In Sudan, both Abu and Mashair went to law school, but jobs were hard to find. Abu worked in recycling, and Mashair worked in childcare. She came from a large family—nine girls and four boys. Her mother was a housekeeper who made extra money washing clothes or picking tomatoes. Her father was a butcher who also worked on farms, but he couldn’t always find work. Abu’s father was a farmer.

Mashair and Abu decided to leave Khartoum for two reasons. “We didn’t find medicine for my kids and my husband,” Mashair says. Her husband has diabetes, and one child has asthma. Both had to travel to neighboring Egypt for medicine and treatment. The second reason was education. “We did not find a lot of education. My husband spent a lot of money for the kids to teach them, but he did not find.”
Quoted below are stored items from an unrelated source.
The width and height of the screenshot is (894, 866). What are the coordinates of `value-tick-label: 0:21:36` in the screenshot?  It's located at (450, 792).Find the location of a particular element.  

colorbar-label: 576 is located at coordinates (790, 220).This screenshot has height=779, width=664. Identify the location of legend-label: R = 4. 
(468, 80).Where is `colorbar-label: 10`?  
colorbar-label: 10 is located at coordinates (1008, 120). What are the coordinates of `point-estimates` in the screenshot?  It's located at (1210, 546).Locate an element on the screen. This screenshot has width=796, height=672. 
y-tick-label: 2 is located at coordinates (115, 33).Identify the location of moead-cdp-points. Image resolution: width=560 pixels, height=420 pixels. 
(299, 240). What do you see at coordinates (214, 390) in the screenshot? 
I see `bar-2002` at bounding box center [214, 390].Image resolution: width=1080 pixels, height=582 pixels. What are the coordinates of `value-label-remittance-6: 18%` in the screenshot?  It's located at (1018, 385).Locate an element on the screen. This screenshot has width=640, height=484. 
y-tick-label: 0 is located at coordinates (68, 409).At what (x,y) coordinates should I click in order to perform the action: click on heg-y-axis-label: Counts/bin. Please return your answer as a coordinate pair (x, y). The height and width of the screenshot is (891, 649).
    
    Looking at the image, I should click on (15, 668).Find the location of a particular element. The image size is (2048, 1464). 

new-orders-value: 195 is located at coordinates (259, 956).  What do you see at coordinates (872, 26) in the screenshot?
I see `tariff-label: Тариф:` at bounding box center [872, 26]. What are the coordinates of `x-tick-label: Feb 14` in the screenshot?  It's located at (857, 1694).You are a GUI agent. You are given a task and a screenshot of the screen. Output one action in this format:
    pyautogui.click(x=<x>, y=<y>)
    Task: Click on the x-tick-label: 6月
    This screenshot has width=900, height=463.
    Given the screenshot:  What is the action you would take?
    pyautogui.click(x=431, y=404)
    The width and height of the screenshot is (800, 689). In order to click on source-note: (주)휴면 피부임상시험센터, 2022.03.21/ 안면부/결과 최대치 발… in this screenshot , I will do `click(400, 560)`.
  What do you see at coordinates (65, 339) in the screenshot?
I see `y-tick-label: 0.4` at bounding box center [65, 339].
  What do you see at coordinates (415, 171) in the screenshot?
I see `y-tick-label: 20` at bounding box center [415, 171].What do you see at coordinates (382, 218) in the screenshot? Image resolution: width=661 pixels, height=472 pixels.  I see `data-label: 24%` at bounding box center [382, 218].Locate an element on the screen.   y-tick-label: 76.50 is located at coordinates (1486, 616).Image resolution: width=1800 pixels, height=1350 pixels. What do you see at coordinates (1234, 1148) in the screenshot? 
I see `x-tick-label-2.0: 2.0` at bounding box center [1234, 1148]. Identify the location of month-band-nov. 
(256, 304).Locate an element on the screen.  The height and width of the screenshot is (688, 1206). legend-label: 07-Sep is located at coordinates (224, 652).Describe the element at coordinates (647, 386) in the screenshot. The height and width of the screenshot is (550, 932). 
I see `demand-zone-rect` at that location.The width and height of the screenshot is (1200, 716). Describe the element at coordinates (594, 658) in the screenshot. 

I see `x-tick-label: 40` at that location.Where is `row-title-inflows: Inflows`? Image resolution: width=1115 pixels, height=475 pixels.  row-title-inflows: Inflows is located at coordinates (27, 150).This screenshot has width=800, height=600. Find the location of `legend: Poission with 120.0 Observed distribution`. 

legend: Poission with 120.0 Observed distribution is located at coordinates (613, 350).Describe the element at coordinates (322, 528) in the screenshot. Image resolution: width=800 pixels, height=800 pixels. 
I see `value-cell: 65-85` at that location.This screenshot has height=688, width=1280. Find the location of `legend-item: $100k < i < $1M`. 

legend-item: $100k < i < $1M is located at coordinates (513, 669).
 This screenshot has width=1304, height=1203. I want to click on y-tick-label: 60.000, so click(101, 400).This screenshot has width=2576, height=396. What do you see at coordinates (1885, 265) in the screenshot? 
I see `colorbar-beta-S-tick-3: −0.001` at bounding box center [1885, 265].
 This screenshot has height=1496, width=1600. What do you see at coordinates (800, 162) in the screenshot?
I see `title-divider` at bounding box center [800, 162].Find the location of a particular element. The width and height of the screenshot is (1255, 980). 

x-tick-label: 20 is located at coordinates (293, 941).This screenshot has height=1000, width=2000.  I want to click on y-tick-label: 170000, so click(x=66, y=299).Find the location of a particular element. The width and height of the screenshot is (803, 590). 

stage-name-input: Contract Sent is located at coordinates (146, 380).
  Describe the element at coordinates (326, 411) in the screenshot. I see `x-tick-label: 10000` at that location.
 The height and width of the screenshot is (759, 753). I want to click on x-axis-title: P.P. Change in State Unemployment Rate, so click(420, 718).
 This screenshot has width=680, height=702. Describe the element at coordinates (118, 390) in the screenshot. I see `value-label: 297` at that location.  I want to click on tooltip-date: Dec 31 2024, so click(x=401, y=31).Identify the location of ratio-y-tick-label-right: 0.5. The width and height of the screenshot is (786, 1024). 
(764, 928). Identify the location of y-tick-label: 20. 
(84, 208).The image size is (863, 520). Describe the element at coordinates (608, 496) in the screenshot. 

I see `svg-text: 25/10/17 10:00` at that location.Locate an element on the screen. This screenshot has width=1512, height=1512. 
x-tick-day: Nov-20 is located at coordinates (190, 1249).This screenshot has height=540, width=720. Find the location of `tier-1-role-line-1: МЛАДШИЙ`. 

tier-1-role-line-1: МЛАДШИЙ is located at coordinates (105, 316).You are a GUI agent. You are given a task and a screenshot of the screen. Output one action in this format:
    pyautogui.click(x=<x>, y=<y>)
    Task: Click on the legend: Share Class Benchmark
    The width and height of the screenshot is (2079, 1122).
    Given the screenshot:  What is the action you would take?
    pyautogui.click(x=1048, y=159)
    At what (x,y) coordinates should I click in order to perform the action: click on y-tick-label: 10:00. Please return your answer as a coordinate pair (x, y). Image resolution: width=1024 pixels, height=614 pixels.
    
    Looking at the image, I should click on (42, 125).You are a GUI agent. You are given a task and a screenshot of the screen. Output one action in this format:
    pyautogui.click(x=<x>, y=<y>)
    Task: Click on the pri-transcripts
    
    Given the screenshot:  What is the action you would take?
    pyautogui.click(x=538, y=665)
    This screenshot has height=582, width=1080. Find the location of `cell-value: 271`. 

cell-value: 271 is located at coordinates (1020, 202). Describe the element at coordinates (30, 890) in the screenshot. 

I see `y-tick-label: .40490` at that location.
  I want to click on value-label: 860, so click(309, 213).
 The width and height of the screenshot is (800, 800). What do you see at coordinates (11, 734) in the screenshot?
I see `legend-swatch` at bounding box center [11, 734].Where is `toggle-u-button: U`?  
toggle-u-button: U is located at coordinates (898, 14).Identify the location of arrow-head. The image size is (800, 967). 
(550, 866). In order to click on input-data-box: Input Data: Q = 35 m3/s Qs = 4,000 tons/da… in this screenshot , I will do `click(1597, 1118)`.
In addition to supporting her own family, she sends money to her family in Sudan. She misses her mother and would like to bring her to the United States. If possible. And her dreams include opening, as she put it, her own kitchen, offering Sudanese dishes.

But now, she’s grateful for the welcome she’s received in America. “When I came here, I got happy,” she says. “I love the American people because they support the people when they need help.”